The implementation details of the live wallpaper are up to the developer. Often, a live wallpaper implementation uses OpenGL ES calls to draw to the screen. For example, the sample live wallpaper project included with this book includes a live wallpaper Service
that creates a Bitmap
graphic of a bug droid that floats around the screen, bouncing off the edges of the wallpaper boundaries. It also responds to touch events by changing its drift direction. Its wallpaper engine uses a thread to manage drawing operations, posting them back to the system using the Handler
object defined in the wallpaper Service
.
Tip
Your live wallpaper can respond to user events, such as touch events. It can also listen for events when the user drops items on the screen.
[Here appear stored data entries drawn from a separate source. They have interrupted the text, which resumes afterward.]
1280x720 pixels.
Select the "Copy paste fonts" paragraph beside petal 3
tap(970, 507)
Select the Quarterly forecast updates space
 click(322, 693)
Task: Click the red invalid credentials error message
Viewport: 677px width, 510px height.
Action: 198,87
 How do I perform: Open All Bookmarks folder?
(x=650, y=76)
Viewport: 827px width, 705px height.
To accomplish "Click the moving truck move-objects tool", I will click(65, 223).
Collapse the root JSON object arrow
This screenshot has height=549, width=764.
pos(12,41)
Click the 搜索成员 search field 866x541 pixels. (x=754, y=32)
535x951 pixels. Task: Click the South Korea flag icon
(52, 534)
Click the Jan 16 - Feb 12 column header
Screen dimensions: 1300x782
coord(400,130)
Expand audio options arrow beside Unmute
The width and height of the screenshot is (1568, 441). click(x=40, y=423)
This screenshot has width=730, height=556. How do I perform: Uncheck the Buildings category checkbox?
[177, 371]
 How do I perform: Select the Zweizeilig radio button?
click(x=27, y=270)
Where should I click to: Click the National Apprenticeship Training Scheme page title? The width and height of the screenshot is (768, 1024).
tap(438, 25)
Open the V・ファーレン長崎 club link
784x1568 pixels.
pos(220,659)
For more information, see the documentation for the WallpaperService.Engine
class.
Note
Unfortunately, the wallpaper engine implementation of the sample application, SimpleLiveWallpaper, is far too lengthy for print due to all the OpenGL ES drawing code. However, you can see its implementation as part of the sample code provided for download on the book’s website. Specifically, check the SimpleDroidWallpaper
class.
Warning
You should take into account device responsiveness and battery life when designing live wallpapers. Unlike your application where you can simply perform lengthy operations off the main thread, live wallpapers take away performance from the Home screen and use battery life regardless of what thread the operation takes place in.
Next, your application must provide an XML wallpaper definition. You can store this definition in the project’s resources in the /res/xml
directory. For example, here is a simple wallpaper definition called /res/xml/droid_wallpaper.xml
:
<?xml version="1.0" encoding="utf-8"?>
<wallpaper xmlns:android="http://schemas.android.com/apk/res/android"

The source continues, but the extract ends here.